Quoted text =
■ ■ ■ ■ ■ ■ ■
I am using the function fminimax to retrieve values for u and v to characterize my controller. I was asked to find find the minmax of the Hamiltonian function which will lead to the derivatives written below and using these derivatives, matlab will supposedly give me values for x, u and v. So far, I have written the following code, but I am always getting the error "not enough input arguments". How can I use fminimax to find the values of x, u and v?
1 Comment
Walter Roberson
on 27 Dec 2019
Your Game.m requires that a variable named T be already defined, so we cannot test your code.
Answers (2)
Walter Roberson
on 27 Dec 2019
x0=[30; 0; 25; 0];
ub=[100; 10000; 100; 100];
lb=[0; 0; 0; 0];
result=fminimax(@myfun,x0,ub,lb);
fminimax has the full calling sequence
X = fminimax(FUN,X0,A,B,Aeq,Beq,LB,UB,NONLCON,OPTIONS)
You can omit starting from the right hand side -- for example it would be valid to call
X = fminimax(FUN,X0,A,B,Aeq,Beq,LB,UB)
However, because parameters are positional in MATLAB, you cannot omit parameters in the middle and still hope to have MATLAB understand you. If you want to pass LB and UB and do not need A, B, Aeq, Beq, then you need to pass [] in the positions of the parameters you do not need:
result=fminimax(@myfun,x0, [], [], [], [], ub,lb);
Meanwhile, you have
function [H] = myfun(T, Q, Tff, lambda)
so myfun needs to be passed 4 parameters, but fminimax will only pass a single parameter (the documentation refers to it as x ) .
Notice the part of the fminimax documentation that says,
Passing Extra Parameters explains how to pass extra parameters to the objective functions and nonlinear constraint functions, if necessary.
6 Comments
Vanessa Morcos
on 27 Dec 2019
Hello, thank you for your fast response.
I fixed the calling sequence. However, in regards to the parameters, I have attached a new file I would like you to take a look at. It only involves x, u, v and lamda. However, x, u and v are all unknowns and not parameters. They are a function of several variables (Q, Tf, T) and I need the fminimax function to find a value for x, u, v and lambda so that I can calculate the value of these variables.
Walter Roberson
on 27 Dec 2019
function [H] = myfun(xuvl)
x = xuvl(1);
u = xuvl(2);
v = xuvl(3);
lambda = xuvl(4);
xs=30;
H=(x-xs).^2+lambda.*(v-x+u);
end
Walter Roberson
on 27 Dec 2019
Notice, however, that if you increase v by dv and decrease u by dv then v-x+u remains the same. Therefore unless there are additional calculations that favour one v over a different v, you would have a line of solutions rather than a single solution.
■ ■ ■ ■ ■ ■ ■
Prompt A = Restate the fminimax thread from "You can omit" to "it as x ) .", switching "myfun" to "costfun".

Dataset records:
■ ■ ■ ■ ■ ■ ■
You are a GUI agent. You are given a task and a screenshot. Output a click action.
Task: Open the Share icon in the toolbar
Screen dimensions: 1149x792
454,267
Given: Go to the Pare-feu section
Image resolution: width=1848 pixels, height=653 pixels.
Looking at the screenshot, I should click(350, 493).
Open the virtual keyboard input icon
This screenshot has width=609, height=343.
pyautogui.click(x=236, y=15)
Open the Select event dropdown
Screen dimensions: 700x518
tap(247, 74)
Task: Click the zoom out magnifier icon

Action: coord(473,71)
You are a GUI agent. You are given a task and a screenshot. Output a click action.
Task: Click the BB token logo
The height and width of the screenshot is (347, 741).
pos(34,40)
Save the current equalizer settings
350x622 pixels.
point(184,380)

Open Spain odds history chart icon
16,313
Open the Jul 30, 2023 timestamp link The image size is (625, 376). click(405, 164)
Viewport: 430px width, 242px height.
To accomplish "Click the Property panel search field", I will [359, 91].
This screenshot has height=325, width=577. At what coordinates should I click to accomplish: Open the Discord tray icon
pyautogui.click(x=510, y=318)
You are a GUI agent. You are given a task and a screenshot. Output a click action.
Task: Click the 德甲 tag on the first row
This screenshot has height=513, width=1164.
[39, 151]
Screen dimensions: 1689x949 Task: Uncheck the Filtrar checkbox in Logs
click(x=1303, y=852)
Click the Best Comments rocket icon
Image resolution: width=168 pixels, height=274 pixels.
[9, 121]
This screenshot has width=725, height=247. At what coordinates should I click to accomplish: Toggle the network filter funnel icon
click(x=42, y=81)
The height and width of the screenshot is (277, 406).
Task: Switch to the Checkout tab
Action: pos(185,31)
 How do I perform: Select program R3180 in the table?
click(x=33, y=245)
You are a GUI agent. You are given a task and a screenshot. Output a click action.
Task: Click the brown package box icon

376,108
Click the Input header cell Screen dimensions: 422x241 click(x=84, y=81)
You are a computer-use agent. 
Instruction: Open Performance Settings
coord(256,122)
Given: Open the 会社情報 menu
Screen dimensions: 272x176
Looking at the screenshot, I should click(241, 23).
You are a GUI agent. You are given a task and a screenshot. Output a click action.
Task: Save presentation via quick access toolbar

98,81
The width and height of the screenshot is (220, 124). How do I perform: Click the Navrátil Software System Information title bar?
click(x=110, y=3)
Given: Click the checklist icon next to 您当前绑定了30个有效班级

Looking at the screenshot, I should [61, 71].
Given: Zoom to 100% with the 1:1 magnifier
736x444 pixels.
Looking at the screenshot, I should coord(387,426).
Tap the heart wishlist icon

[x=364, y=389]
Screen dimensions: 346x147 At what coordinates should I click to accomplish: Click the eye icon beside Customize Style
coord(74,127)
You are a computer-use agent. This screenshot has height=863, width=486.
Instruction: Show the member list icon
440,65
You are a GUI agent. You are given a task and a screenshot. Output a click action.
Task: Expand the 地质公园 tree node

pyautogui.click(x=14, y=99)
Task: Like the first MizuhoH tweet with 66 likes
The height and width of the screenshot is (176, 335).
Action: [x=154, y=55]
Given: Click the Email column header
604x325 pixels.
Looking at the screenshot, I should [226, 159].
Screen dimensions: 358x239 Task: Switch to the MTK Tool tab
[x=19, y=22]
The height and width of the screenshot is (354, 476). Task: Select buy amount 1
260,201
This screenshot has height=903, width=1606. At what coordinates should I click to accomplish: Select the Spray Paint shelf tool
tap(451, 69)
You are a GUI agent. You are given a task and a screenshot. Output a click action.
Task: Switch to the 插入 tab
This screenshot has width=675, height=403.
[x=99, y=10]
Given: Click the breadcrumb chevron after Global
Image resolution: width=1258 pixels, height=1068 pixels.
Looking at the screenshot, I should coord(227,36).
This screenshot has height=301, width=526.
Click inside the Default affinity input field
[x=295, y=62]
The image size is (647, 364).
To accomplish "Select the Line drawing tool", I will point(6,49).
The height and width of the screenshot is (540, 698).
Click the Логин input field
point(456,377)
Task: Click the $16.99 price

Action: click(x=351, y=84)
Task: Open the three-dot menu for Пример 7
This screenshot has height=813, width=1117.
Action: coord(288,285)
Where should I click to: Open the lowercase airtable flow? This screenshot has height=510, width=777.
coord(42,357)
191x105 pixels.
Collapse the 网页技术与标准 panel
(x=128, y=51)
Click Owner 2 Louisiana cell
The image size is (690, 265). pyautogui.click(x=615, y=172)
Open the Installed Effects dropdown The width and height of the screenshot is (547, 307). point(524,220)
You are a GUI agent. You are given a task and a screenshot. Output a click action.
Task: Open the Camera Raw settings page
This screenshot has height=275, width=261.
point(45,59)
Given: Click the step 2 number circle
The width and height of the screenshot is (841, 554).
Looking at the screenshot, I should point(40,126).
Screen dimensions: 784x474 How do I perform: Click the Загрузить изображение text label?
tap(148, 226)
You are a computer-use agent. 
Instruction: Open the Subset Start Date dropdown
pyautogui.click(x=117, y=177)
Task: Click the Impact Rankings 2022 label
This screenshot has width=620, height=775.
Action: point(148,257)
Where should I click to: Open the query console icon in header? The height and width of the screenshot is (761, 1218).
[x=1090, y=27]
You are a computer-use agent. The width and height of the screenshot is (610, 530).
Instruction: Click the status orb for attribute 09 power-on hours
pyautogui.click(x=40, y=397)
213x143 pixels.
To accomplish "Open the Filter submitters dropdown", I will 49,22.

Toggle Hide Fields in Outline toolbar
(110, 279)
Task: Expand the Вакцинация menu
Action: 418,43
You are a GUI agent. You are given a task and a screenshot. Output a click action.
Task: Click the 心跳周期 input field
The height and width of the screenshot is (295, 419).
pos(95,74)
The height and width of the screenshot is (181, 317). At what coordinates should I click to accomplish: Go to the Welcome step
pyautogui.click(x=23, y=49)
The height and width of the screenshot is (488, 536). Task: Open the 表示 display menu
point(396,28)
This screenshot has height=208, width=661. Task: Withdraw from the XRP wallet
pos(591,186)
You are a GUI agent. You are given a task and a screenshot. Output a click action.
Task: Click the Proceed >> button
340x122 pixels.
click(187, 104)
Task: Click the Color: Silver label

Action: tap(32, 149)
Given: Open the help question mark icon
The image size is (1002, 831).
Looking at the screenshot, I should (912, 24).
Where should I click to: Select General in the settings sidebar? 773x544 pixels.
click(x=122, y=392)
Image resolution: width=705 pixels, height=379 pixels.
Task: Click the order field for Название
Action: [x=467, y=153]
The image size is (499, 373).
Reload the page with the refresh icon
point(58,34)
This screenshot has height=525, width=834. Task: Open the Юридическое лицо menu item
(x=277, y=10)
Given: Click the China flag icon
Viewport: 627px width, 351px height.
■ ■ ■ ■ ■ ■ ■
Prompt B = Express the rows from the start of the dataset records through the line containing "pyautogui.click(x=236, y=15)" as a Markdown table with the columns No. and Line, leaving out blank lines.

Worked answer A =
You can omit starting from the right hand side -- for example it would be valid to call
X = fminimax(FUN,X0,A,B,Aeq,Beq,LB,UB)
However, because parameters are positional in MATLAB, you cannot omit parameters in the middle and still hope to have MATLAB understand you. If you want to pass LB and UB and do not need A, B, Aeq, Beq, then you need to pass [] in the positions of the parameters you do not need:
result=fminimax(@costfun,x0, [], [], [], [], ub,lb);
Meanwhile, you have
function [H] = costfun(T, Q, Tff, lambda)
so costfun needs to be passed 4 parameters, but fminimax will only pass a single parameter (the documentation refers to it as x ) .

Worked answer B =
| No. | Line |
|---|---|
| 1 | You are a GUI agent. You are given a task and a screenshot. Output a click action. |
| 2 | Task: Open the Share icon in the toolbar |
| 3 | Screen dimensions: 1149x792 |
| 4 | 454,267 |
| 5 | Given: Go to the Pare-feu section |
| 6 | Image resolution: width=1848 pixels, height=653 pixels. |
| 7 | Looking at the screenshot, I should click(350, 493). |
| 8 | Open the virtual keyboard input icon |
| 9 | This screenshot has width=609, height=343. |
| 10 | pyautogui.click(x=236, y=15) |